Social communication difficulties were derived from the Ages and Stages Questionnaire (ASQ) scale at 6 months [29]. Both social communication difficulties and repetitive behavior were assessed using items from the Modified Checklist for Autism in Toddlers [30, 31] at 18 months and items from the Social Communication Questionnaire [32] at 3 and 8 years. The mothers reported on a short version [33] of the Childhood Autism Spectrum Test [34] when the children were 5 years old.
Inattention and hyperactivity/impulsivity measures were derived using the Diagnostic and Statistical Manual of Mental Disorders (DSM)-oriented ADHD problems scale of the Child Behavior Check List (CBCL) [35] at 18 months and 3 years. At 5 years the revised Conner’s Parent Rating Scale [36] was used, and items from the Parent/Teacher Rating Scale for Disruptive Behavior Disorders (RS-DBD) [37] was used at 8 years.
Disruptive behaviors were assessed using items from the Aggressive behavior syndrome scale of the CBCL at age 18 months, 3 and 5 years for aggression, and by the RS-DBD at age 8 years, divided into measures of oppositional defiant and conduct difficulties.
Language difficulties were measured at 18 months, 3 and 5 years using the ASQ [29] and the Children’s Communication Checklist-2 [38] at 8 years. Motor difficulties were measured using the ASQ at 6 and 18 months, and the Children’s Development Inventory [39] at 5 years.
Emotional difficulties were assessed at 18 months, 3 and 5 years using the CBCL [40]. Anxiety and depressive signs were measured separately by the 5-item Screen for Child Anxiety Related Disorders [41] and the Short Mood and Feelings Questionnaire [42] at 8 years.
Temperamental/personality traits were measured at 6 months using the Infant Characteristics Questionnaire [43]. At 18 months, 3 and 5 years the Emotionality, Activity and Shyness Temperament Questionnaire [44] was used, and the Norwegian short form of the Hierarchical Personality Inventory for Children [45] was used at 8 years for the personality traits neuroticism, imagination, extraversion, conscientiousness and benevolence.
Details about each instrument is in the supplementary Text 1.
As a secondary set of outcomes to contextualize manifestations of bipolar disorder PRS in clinical terms, we extracted diagnostic outcomes from the Norwegian Patient Registry which contains information on diagnoses from the International Classification of Diseases, Tenth Revision (ICD-10) on in-and outpatients reported from all hospitals and specialized health care services in Norway from 2008-2019 [46]. We created the following diagnostic groups: ADHD without conduct disorder (ICD-10 code F900, F908 and F909, n = 1738), Disruptive behavior disorders (ICD-10 codes F91, F901 and F92, n = 348), Autism spectrum diagnosis (ICD-10 code F84, n = 332), Affective disorders (ICD-10 codes F31-F39, n = 164) and Anxiety disorders (ICD-10 codes F40, F41 and F93, n = 649).
Genotyping and polygenic scores
The genotyping, imputation and quality control of the genetic data is described in the supplementary Text 2. Genotype data passing quality control filters was available for 28,001 unrelated children (47.9% female) of European genetic ancestry.
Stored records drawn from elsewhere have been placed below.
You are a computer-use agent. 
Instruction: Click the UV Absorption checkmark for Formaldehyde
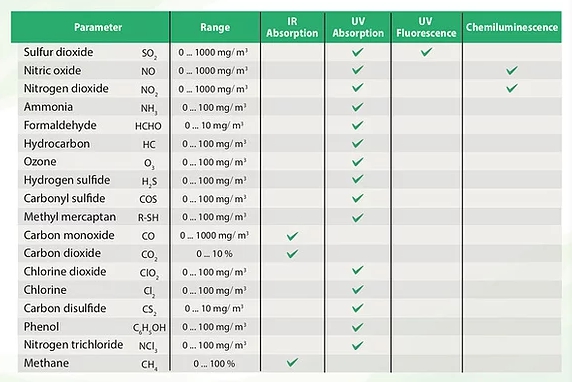coord(358,125)
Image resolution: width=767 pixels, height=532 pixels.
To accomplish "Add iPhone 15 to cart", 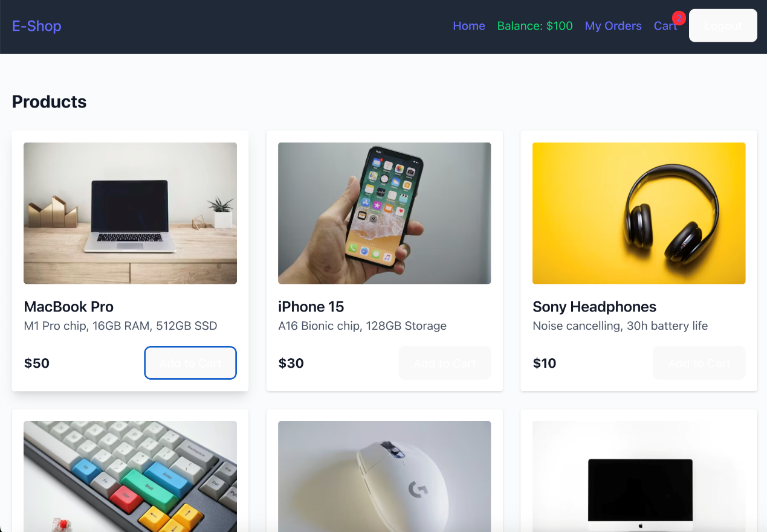I will click(x=445, y=363).
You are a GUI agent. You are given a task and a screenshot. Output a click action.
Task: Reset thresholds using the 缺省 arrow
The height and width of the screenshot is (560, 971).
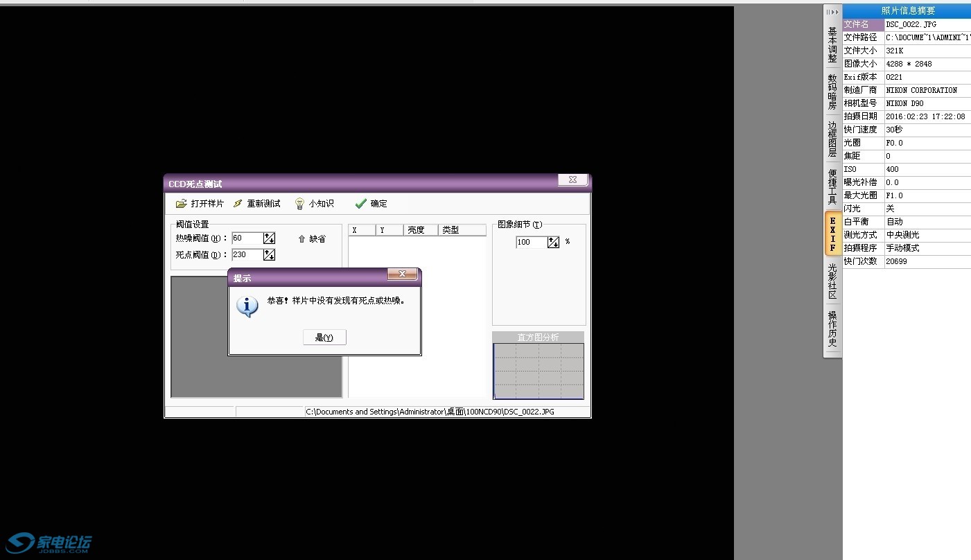pyautogui.click(x=302, y=239)
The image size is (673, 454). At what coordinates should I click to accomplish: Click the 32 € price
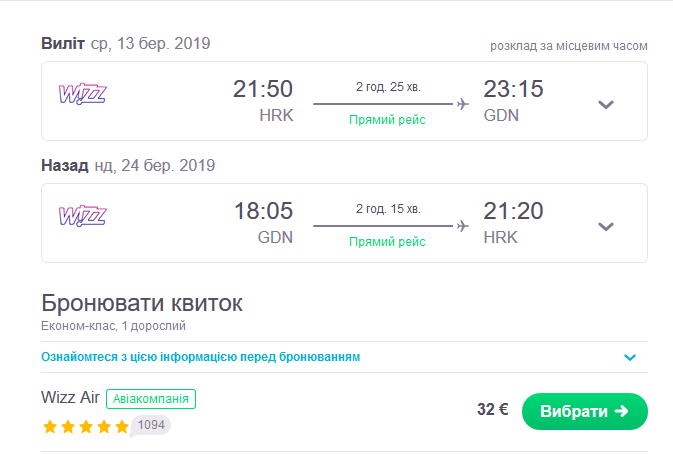(493, 410)
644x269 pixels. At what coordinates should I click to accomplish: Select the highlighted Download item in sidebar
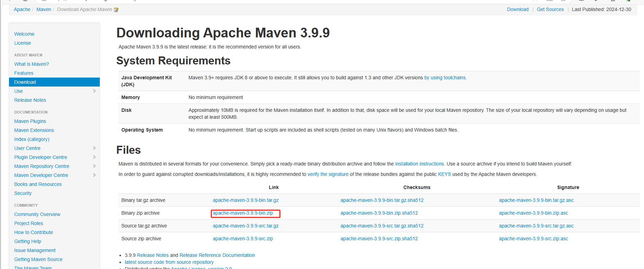point(25,82)
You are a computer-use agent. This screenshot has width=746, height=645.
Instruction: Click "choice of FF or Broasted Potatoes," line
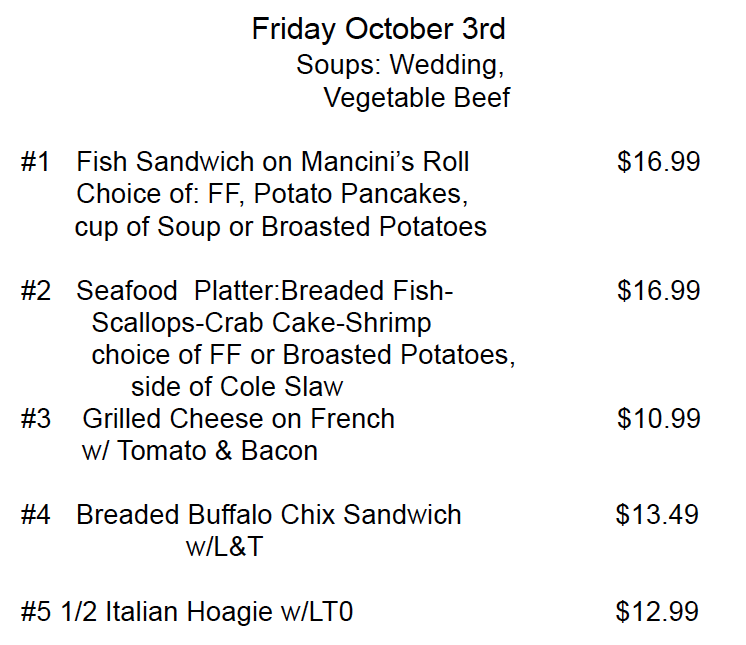click(303, 355)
Information on sex was retrieved from the Medical Birth Registry, which is a national health registry containing information about all births in Norway.
PRS for bipolar disorder were generated, using PRSice2 [47], for each child in our analytic sample, based on summary statistics from European samples from the most recent Psychiatric Genomic Consortium (PGC) GWAS for Bipolar Disorder (41,917 cases and 371,549 controls) [10]. Summary statistics from PGC was subject to standardized quality control as outlined in the original paper [10].
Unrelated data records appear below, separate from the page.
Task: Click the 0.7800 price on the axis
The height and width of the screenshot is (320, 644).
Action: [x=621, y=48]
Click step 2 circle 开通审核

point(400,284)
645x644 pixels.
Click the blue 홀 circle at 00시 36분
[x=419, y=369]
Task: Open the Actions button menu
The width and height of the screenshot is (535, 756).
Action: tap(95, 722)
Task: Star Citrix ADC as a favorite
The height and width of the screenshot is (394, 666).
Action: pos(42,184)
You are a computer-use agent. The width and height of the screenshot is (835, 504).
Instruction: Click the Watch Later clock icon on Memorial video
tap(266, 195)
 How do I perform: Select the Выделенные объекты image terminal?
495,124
The PRS was adjusted for the covariates genotyping batch and population stratification. We used PRS built on 10 p value thresholds for inclusion of SNPs with progressively weaker associations with the disorder in the original GWAS. To avoid overlap between the PGC GWAS and our target sample, Norwegian participants were omitted from the PGC GWAS. A sub-sample from Norway consisting of 1883 adults with bipolar disorder and 47 237 controls were removed from the GWAS to make sure there could be no overlap in the discovery sample and our target sample.
To guard against inflated Type I error from overfitting, we performed a principal component analysis on the set of 10 PRS, using the prcomp function in R. The first principal component reweights the variants included to achieve maximum variation over all the 10 PRS thresholds used [48]. The first PRS principal component was used as the exposure variable in the regression models. All statistical analyses reflect associations between PRS principal components, but the abbreviation PRS will be used in the text.
Statistical analyses
The lavaan-package v0.6-7 [49] was used to run multi-group linear regression models in R v3.6, estimating associations between the PRS and each of the outcome measures. Sex differences were investigated by including sex as a grouping variable. PRS and outcome measures were standardized to zero mean and unit variance prior to analyses.
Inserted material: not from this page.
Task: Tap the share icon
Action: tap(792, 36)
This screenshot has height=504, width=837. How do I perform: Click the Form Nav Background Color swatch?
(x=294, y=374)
To account for multiple testing, we corrected the critical p-value threshold corresponding to an alpha level of 5% for the number of effective tests run (Bonferroni correction). To determine the number of effective tests, we ran a principal component analysis on all 51 outcome measures [50]. The number of tests was defined as the number of principal components explaining 80% variance, which was 30. An alpha level of 5% is therefore reflected in a corrected p value of 0.0017 (0.05/30).
We used equivalence testing to examine whether estimated effects could be considered as equivalent to zero in practical terms. This can be done by setting bounds around the point null to create a region of practical equivalence to zero values for which are based on a selected smallest effect size of interest (SESOI). The equivalence testing procedure involves performing two one-sided tests to determine whether the effects at least as extreme as our SESOI can be rejected [51]. Objective SESOI-setting depends upon the intended application of the estimate (for example, as a tool for clinical stratification) and the strength and nature of the existing evidence for the effect in question. In the absence of an objectively agreed-upon SESOI, equivalence testing using a pre-specified SESOI can provide useful additional context when used in conjunction with null hypothesis significance testing (NHST). As such, we use a benchmark value of half a ‘small effect’ (i.e., Cohen’s d = 0.1) [52] as our SESOI as an agnostic starting point with the aim that, as this approach becomes more commonplace in the field, more informed SESOI will be possible.
The equivalence testing was also performed with an alpha level of 5%, after adjustment of multiple testing correction (as described above). However, it is important to note that because equivalence testing consists of two one-sided tests, both of which need to be significant to support a conclusion of practical equivalence to zero, this alpha level is preserved by assessing whether 90% (and not 95%) confidence intervals fall within the region of practical equivalence to zero. Therefore, the equivalence test results are presented with multiple testing-corrected 90% confidence intervals for straightforward interpretation in relation to the null region defined by the SESOI.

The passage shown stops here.